Kingston Bagpuize House, Abingdon
Kingston Bagpuize House, another estate passed down through royal lineage, is so named for an owner in the 1200s. Not only does the estate boast an impressive ownership line, it’s already made an onscreen name for itself; Kingston Bagpuize moonlights as the home of Lord Merton on Downton Abbey. Visitors are welcome to visit both the house and the flowering gardens, and in addition to hosting private events, Kingston Bagpuize House hosts a myriad of events and fairs for the public. In Emma, both the interiors and exteriors of Kingston Bagpuize House are used as Mrs. Goddard’s school.
Chavenage House, Tetbury
Much like the Wilton House, Chavenage House has been owned by the same prominent family for centuries. Chavenage House has been passed down in the Lowsley-Williams family since 1840. The Elizabethan-inspired home was refurbished in 1576—to put that in historical perspective, that’s 200 years before the U.S. came to be. It now features a regal display of Cotswold stone work and was used as the house of Emma’s governess, Mrs. Weston.
Firle Place, East Sussex
Firle Place was used as Emma and her father’s home, dubbed Hartfield. As the home of Emma and Mr. Woodhouse, Hartfield is an important fixture in Emma. The East Sussex manor, perched on no fewer than 300 acres, is a 15th-century relic, refurbished in the style of a French chateâu. The estate initially had a Tudor manor feel until the reimagining in the 18th century transformed the Tudor work to Georgian-style architecture with countryside chateâu-esque accents. Visitors can tour Firle Place and it’s available to rent for weddings and other events.

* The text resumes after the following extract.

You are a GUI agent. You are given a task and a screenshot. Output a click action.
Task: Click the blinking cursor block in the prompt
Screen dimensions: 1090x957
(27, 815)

Lower Slaughter, Cotswolds
Hartfield, where Emma and Mr. Woodhouse reside, is meant to be one of the nicest homes in the village of Highbury. For the 2020 Emma film, the production team recreated the fictional Higbury village in the heart of the Cotswolds at Lower Slaughter; they were especially drawn to the town’s stone facades and the creek running through the area. The Cotswolds, an 800-square-mile region in south central England, is known for its historic villages and bucolic countryside.
Ramster Hall, Surrey
When you picture a Jane Austen novel turned to film, what do you see in your mind’s eye? Is it Rosamund Pike as Jane Bennett smiling at Mr. Bingley across a crowded ballroom? That’s because the 1800s ballroom scenes are all but mandatory in the realm of Jane Austen. The ball scene in Emma is hosted at Ramster Hall, a 17th-century estate. The idyllic Surrey event venue, just outside Chiddingfold is on 20 acres with manicured gardens and the hallowed brick-lined walls are home to three (rather hard-to-book) wedding halls.

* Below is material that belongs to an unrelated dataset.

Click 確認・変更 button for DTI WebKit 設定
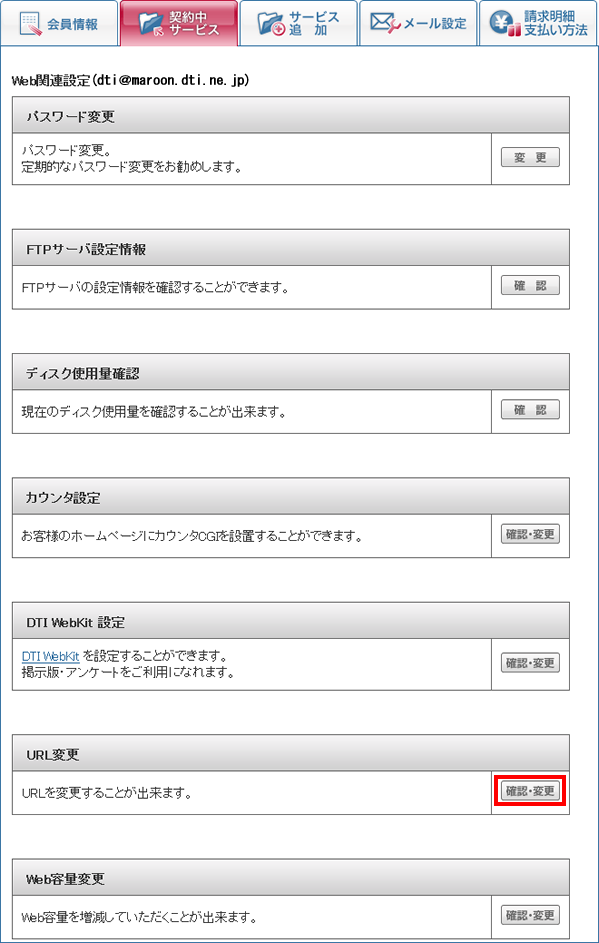599x943 pixels. tap(530, 663)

All Saints Church, St. Paul’s Walden, Hertfordshire
The Hertfordshire village of St. Paul’s Walden was home to the perfect Georgian-style church for Emma—and as a result, All Saints Church became a frequently used location, housing most of the film’s church scenes. All Saints Church, which doubles as Highbury Parish in Emma, has fixtures (like the original stained glass windows) that date back to 1320. The Queen Mother (the late Queen Elizabeth) grew up in St. Paul’s Walden and was actually baptized at All Saints in 1900. The church, which still features the original vaulted ceilings and exterior stone work, was refurbished in the mid-1700s, bringing a more baroque style to the interior.